The trust Holick spoke about has paid off early, as Gabrielle has been among the top performers in the entire league so far. In fact, on October 27th, he was recognized as the WHL Player of the Week after collecting seven points in four games. The Cougars won three of those four and the gritty 18-year-old continues to diligently go about his business, establishing himself as a capable power forward.

“I try not to think about it all,” he said. “I just embrace the new start here. It’s great to be here and get used to everybody here. I like it here. The guys are good team guys. We’re a big, tough team and we like to play hard. That fits into my style of hockey. I think there is some good chemistry here and our special teams can be real good.

“I like to think that my teammates here, and even back in Brandon and Regina, would vouch that I’m a good character guy, a team guy. It’s just about making a good first impression and I am trying to fill a leadership role here. I want to make sure I’m a solid, positive guy among the top six or top three forwards.”

While it’s still early in the season for Gabrielle and the Cougars, especially in terms of exposure to the entire group of B.C. and U.S. Division teams, he was fine with a query about any subtle or obvious differences between the WHL’s Eastern and Western Conferences.

“I’ve only played a handful of teams here so far,” Gabrielle said. “But I’d say some teams in the East might have more of that Saskatchewan/Manitoba farm boy type, the kind of guys that can be really hard to play against. Some of the Alberta/B.C. guys might play with a little more finesse at times. So far though, it’s been a pretty healthy balance.

“Right now for me, I’m more focused on making sure that we are a hard team to play against. It’s kind of a feeling out process for me in the Western Conference.”

The NHL experience

In past years, Gabrielle has been asked about a favorite NHL team. His candid reply has been, “the Boston Bruins”.

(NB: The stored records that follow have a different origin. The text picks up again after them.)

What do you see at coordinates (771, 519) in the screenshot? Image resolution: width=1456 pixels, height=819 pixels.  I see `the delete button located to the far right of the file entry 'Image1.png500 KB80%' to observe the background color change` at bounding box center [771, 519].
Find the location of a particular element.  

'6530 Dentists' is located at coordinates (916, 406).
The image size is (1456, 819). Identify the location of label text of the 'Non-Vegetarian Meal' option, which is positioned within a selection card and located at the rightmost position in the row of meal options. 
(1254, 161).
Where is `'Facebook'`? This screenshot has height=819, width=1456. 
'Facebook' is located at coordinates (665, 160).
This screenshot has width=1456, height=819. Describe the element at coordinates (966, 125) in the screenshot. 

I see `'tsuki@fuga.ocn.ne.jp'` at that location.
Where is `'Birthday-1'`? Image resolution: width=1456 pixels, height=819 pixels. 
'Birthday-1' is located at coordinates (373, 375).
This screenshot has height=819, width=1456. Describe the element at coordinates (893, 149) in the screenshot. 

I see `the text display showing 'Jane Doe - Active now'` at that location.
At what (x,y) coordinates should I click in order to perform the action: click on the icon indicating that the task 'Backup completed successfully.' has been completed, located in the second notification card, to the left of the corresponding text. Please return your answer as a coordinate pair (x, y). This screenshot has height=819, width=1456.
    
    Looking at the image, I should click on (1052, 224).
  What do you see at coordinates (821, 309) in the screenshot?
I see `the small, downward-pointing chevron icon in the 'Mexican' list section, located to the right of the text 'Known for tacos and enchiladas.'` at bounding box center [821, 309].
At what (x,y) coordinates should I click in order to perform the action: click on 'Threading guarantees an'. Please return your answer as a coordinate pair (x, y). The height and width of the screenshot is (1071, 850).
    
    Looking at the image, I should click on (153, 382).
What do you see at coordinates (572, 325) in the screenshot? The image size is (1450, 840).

“When teams are talking to you, and then Central Scouting asks questions, you just have to be honest with them,” Gabrielle said. “I really felt the Bruins were a favorite of mine. I liked the way they have always played, kind of a heavy game, just real tough to play against. Guys like Milan Lucic and even Brad Marchand, kind of a pest. It was a huge honor just to be drafted and hopefully I’ll play there in Boston one day.”

Gabrielle enjoyed his summer, attending the Bruins’ camps.

“There was a developmental camp in July and it was a real good experience,” he said. “The management and staff around the rink were super nice to all of the guys and made it a real good experience for all of us. It’s your first taste of NHL camp and the way they handled us was really first class.

“Then I was back there for rookie camp and they kept me for a bit of the main camp. It was fun to soak it all in, with guys like Patrice Bergeron and Zdeno Chara. It’s so important to be kind of a student of the game.